Alberta’s half-a-million oil and gas wells are a proud testament to our province’s innovation in extracting our rich natural resources. But more than 77,000 wells are now listed as inactive, and over 180,000 are abandoned. Converting them to geothermal systems would put drilling and service firms back to work, provide heat and power to farmers who currently see these wells as a nuisance, and slash the abandonment costs that force some juniors into bankruptcy.

Geothermal heat resources are extracted in varying amounts from just about every productive well in Alberta. It’s in the form of produced water, delivering gigajoules of energy to the surface, but it’s considered a waste by the oil and gas industry, and is usually trucked away or piped into disposal wells. Oil companies actually pay to throw these gigajoules away.

A recent Continental Resources-University of North Dakota project in the Williston Basin is producing 250 kW of power from two water source wells. The units fit into two shipping containers, and costs US$250,000. This type of micro-generation is prospective in Alberta, and a handful of areas also have potential for multi-MW baseload power production.

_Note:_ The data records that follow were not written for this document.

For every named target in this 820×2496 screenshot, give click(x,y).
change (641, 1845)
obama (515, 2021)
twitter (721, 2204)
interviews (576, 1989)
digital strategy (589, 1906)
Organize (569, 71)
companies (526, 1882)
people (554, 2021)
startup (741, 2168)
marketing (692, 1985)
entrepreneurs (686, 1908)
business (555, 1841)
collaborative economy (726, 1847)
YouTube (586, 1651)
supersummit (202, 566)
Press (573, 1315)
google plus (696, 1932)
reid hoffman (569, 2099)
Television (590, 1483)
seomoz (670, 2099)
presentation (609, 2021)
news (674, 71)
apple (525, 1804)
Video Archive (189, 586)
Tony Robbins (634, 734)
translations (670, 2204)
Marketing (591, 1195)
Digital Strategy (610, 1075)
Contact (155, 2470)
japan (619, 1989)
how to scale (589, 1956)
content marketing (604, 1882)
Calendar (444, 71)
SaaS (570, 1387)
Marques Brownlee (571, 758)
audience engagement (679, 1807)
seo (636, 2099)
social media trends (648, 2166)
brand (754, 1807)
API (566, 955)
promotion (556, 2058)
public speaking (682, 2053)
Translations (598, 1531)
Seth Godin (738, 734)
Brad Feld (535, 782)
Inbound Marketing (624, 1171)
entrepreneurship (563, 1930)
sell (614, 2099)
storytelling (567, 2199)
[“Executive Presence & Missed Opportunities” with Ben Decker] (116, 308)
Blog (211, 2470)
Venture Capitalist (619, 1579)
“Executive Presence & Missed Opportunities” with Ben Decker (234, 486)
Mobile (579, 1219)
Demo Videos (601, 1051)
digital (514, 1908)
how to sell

In addition to producing power, we can use heat for farming, greenhouses, pasteurization, vegetable drying, brewing and curing engineered hardwood. Imagine what Alberta’s famously innovative farmers and landowners would accomplish if they were given the option to use heat produced from old wells on their properties. Northern communities, where a great many oil and gas wells are drilled nearby, can perhaps reap the most benefits of all. Geothermal can reduce reliance on diesel fuel, and provide food security via wellhead-sourced, geothermally heated, local greenhouse produce.

Consider this. If just five percent of the 77,000 suspended wells in Alberta are prospective, that’s a low of 3,850 wells. While naysayers may be quick to point out that the resource is marginal in Alberta, or that the technology isn’t optimized yet, let’s not forget our roots. Oil sands, shale oil and tight gas resources used to be considered marginal. Home-grown technologies like SAGD are now considered mainstream.

Alberta’s abundance of natural resources has eclipsed the geothermal opportunity. We have been chasing bigger game. But a changing landscape, spurred on by growing orphan and suspended well lists, and Canadians demanding that the oil patch clean itself up, is bringing geothermal resources to light. It doesn’t matter if the climate movement has it right or not. With the typical arguments and mud-slinging set aside, our oil and gas industry can become more efficient and profitable through integration with renewables like geothermal.

Geothermal offers the oil patch a unique opportunity to return bright minds to work, capitalize on a known resource, operate more efficiently, and reduce emissions. As the downturn pushes companies into bankruptcy, the orphan well list is growing. Currently 1,114 orphans must be abandoned, each with a price tag on the order of tens of thousands of dollars or more. It’s unlikely that the industry-supported Orphan Well Association can cover these costs, which leaves taxpayers to pick up the tab. The situation is compounded by the AER’s response to the recent Redwater Energy court ruling with an interim doubling of a company’s minimal Liability Management Rating ratio to 2.0, which will hurt the industry even more.

It’s a doom and gloom story, but it doesn’t have to be. Geothermal offers an alternative to abandonment. Just like we sort our garbage every week into blue bins and black bins, old wells can be sorted into garbage (abandon) or recycle (geothermal). Given the current demand from Canadians for renewables and green power, our province would be remiss not to take advantage of what geothermal can offer, using little more than the oil patch’s leftovers.